0519 GMT June 19, 2019
"Trump is making desperate efforts to portray a negative image of the Islamic Republic of Iran and I believe these measures are [like] beating the air," Chairman of the Iranian Parliament's National Security and Foreign Policy Committee Alaeddin Boroujerdi told reporters on Sunday.
He pointed to his recent visit to Brussels, which took place at the invitation of the European Parliament, saying that European countries have no positive view of measures taken by US officials, particularly Trump.
"They were critical of Trump's performance in domestic, foreign and regional policies. Therefore, it seems that Trump wants to portray a negative image of Iran given widespread criticism of him, his performance, and the influence that the Zionist regime sways over him," the senior Iranian lawmaker said.
Boroujerdi emphasized that the claim by the US Ambassador to the UN Nikki Haley about Iran providing Yemen’s Houthi fighters with ballistic missiles was in line with measures taken by the Israel-Saudi Arabia-US triangle.
On December 14, Haley presented what she claimed to be "undeniable" evidence, including the allegedly recovered pieces of a Yemeni missile, saying it proved that Iran was violating international law by giving missiles to the Houthi movement.
The Houthis have been fighting back a Saudi-led aggression with allied Yemeni army troops and tribal fighters since March 2015.
A few days later, she said that the UN Security Council could strengthen the provisions in Resolution 2231, which was approved in July 2015 to endorse the multilateral nuclear deal with Iran, or adopt a new resolution banning Tehran from all activities related to ballistic missiles.
Iran's UN mission categorically dismissed Haley's allegations against the Islamic Republic as "unfounded," stressing that "this purported evidence ... is as much fabricated as the one presented on some other occasions earlier."
"These accusations seek also to cover up the Saudi war crimes in Yemen with the US complicity, and divert international and regional attention from the stalemate war of aggression against the Yemenis," the mission said in a statement.
Moreover, a panel appointed by the Security Council said that it had seen no evidence to support the claims that missiles had been transferred to Houthi fighters by external sources.
United Nations Security Council envoys are set to visit a military hangar in Washington on Monday, where the US envoy to the UN presented the remnants of an alleged Iranian-made ballistic missile fired from Yemen on November 4 at the King Khalid International Airport near the Saudi capital, Riyadh.
According to the US's UN mission, Haley and her 14 council colleagues will also lunch with US President Donald Trump.
In addition to the US lobbying efforts against Iran's missile activities, the Trump administration has for months been threatening to quit the nuclear accord, officially called the Joint Comprehensive Plan of Action (JCPOA), if its “disastrous flaws” are not fixed.
Speaking at the end of a weeklong European trip in Warsaw on Saturday, US Secretary of State Rex Tillerson said that working groups on fixing the "flaws" in the deal had already begun to meet.

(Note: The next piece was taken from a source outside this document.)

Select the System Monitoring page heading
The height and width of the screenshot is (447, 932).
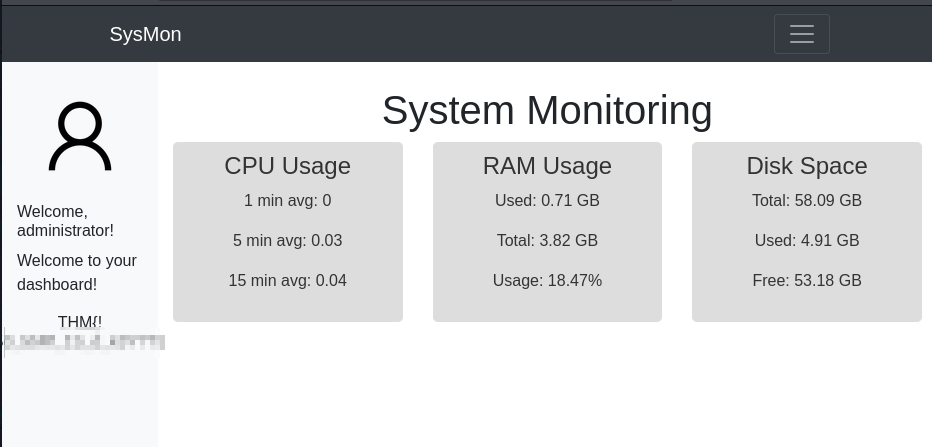(x=547, y=111)
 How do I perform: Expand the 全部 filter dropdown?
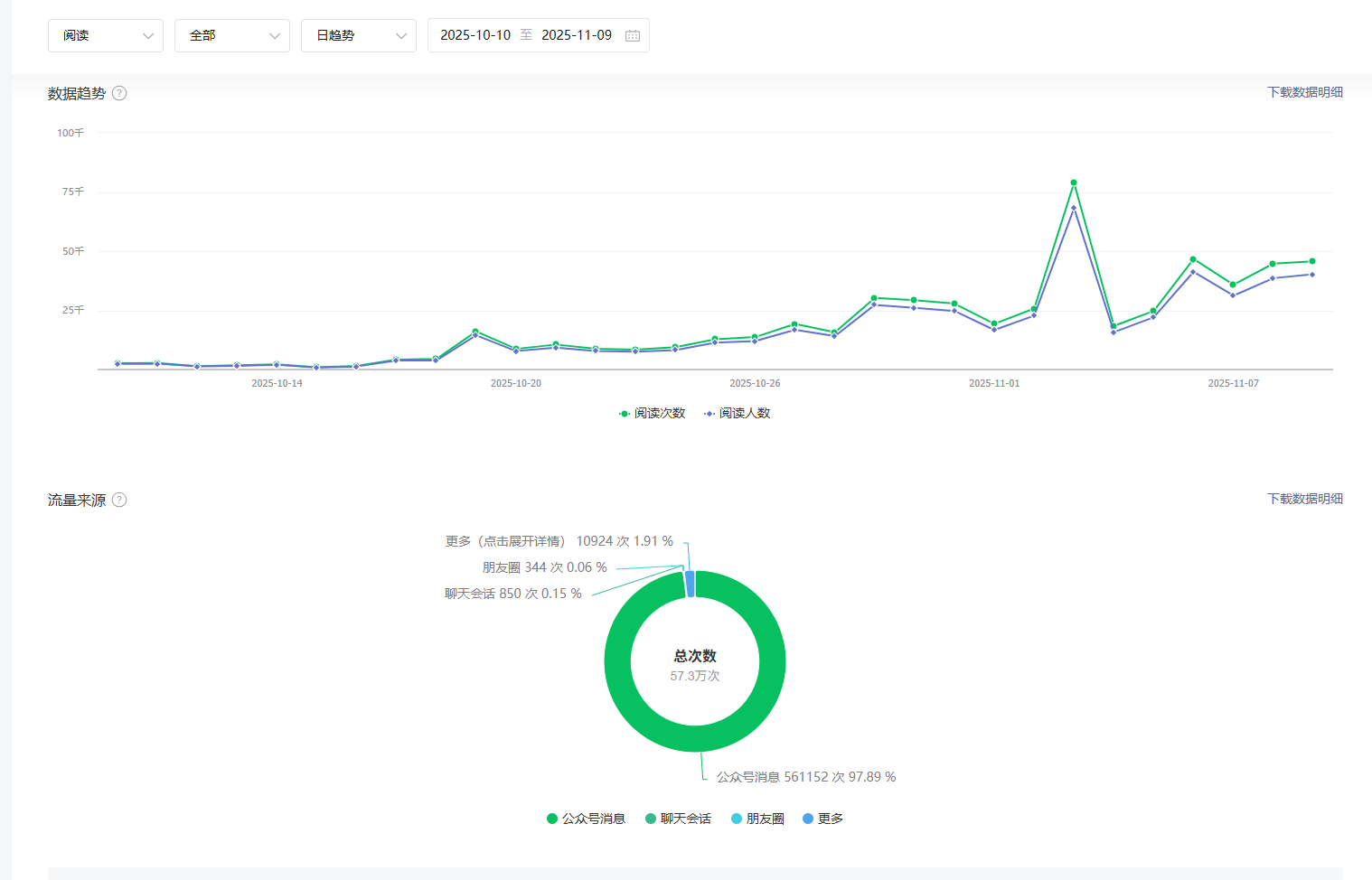[x=232, y=35]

Tillerson claimed that he had secured support from Britain, France and Germany, the European signatories to the JCPOA, to work on the agreement.
"The working groups have already begun to meet on efforts to agree principles, what is the scope of what we attempt to address and also how much we engage Iran on discussions to address these issues," he said.
The top US diplomat further said the nuclear deal was only a "small" part of Washington's policy in the Middle East and Washington was more concerned about Iran's alleged support for the Houthis.